DIRECTIONS
Exactly the lines from the one containing "This screenshot has height=384, width=612." through the end of the records must be reproduced; leave out all pictures.

THE DATA
>>

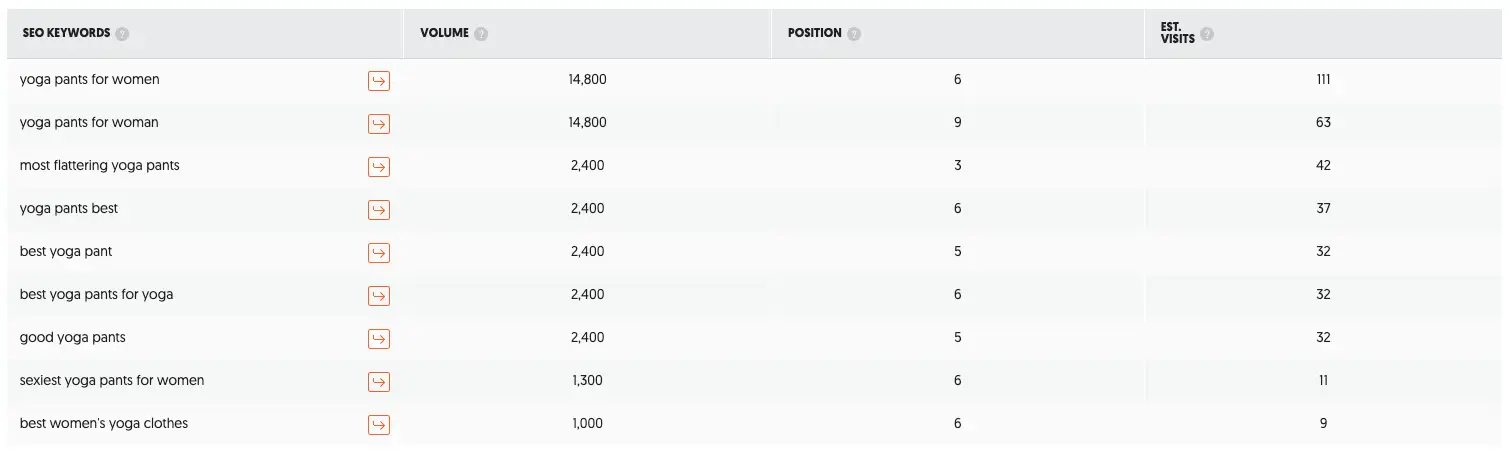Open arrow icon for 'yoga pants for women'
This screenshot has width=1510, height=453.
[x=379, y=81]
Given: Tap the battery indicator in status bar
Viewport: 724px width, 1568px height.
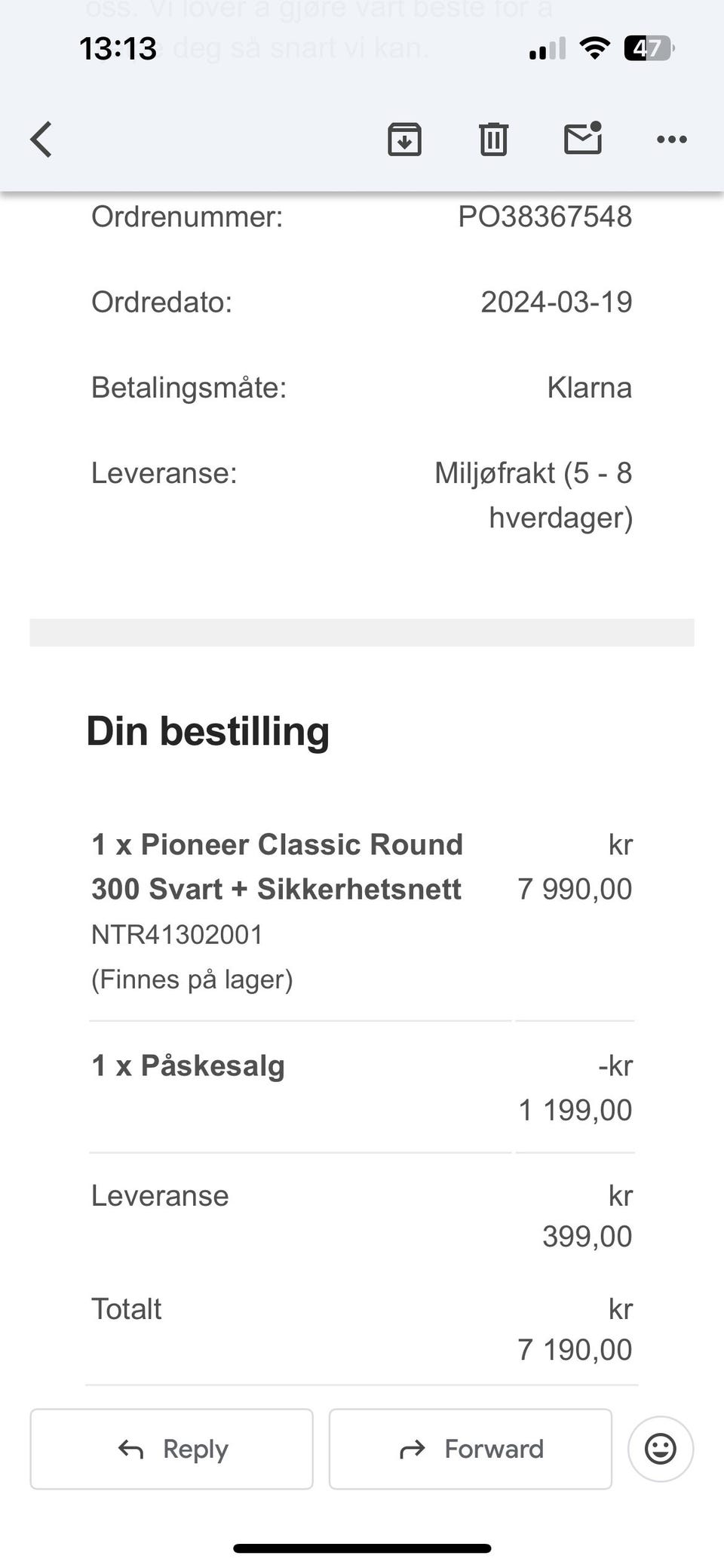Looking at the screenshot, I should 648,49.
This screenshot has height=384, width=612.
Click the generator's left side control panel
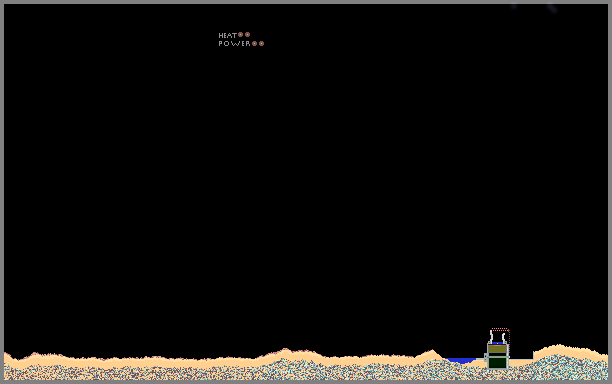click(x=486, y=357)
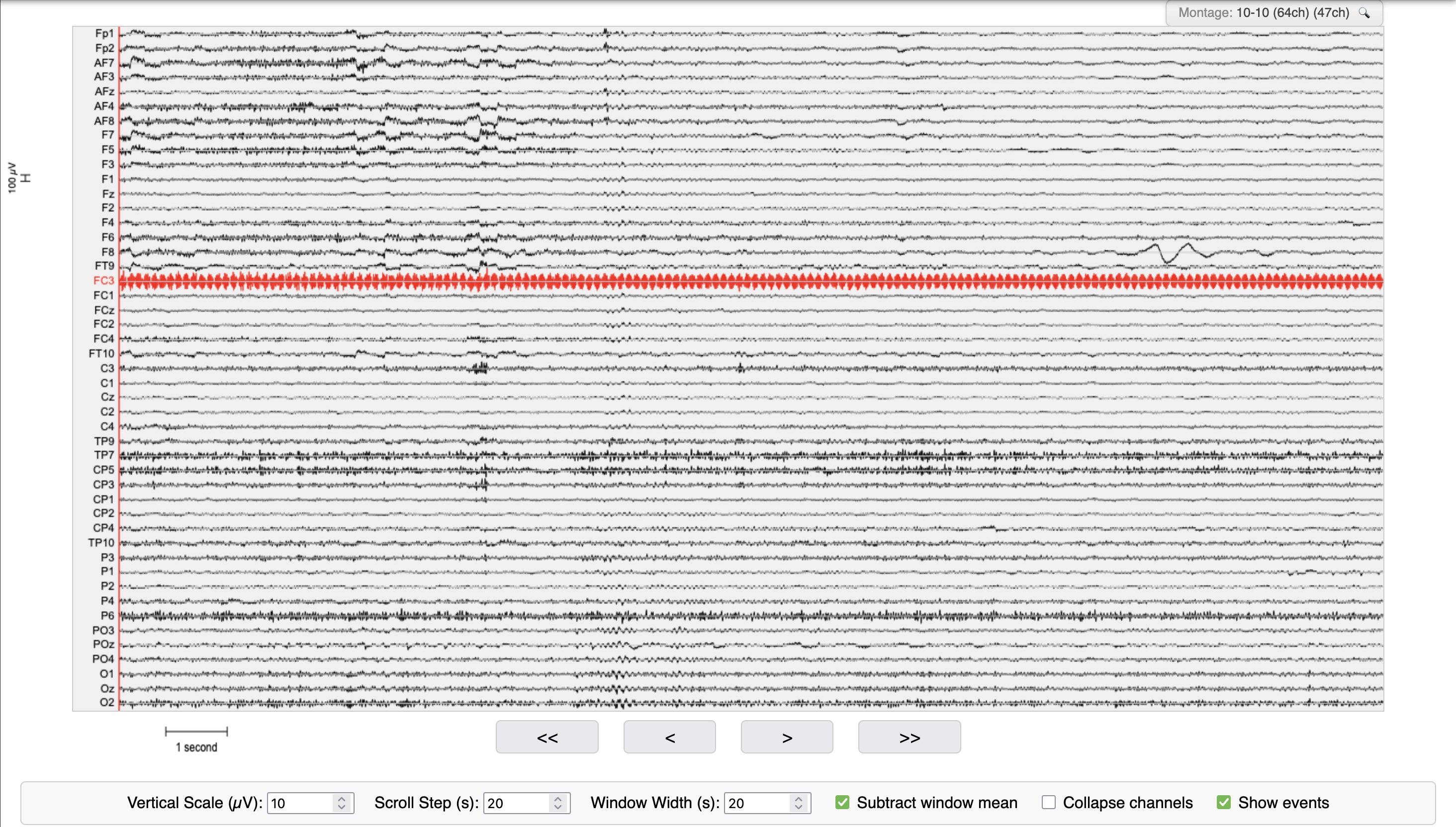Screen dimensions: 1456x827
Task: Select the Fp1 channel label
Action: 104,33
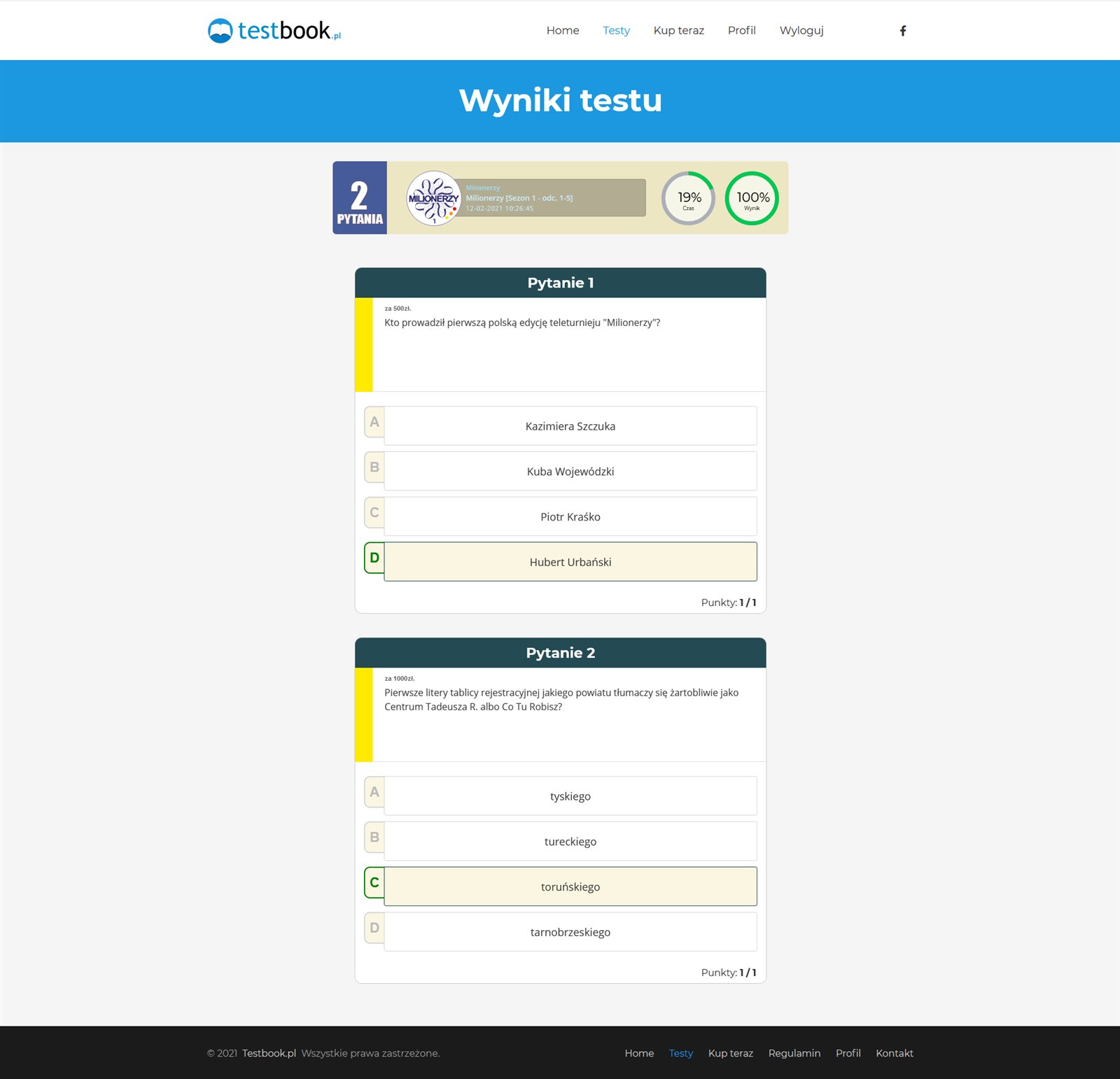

<<

OUTPUT FOR THIS EXERCISE
This screenshot has height=384, width=612.
Click the generator's left side control panel
click(x=486, y=357)
Screen dimensions: 1456x827
Task: Select the Fp1 channel label
Action: 104,33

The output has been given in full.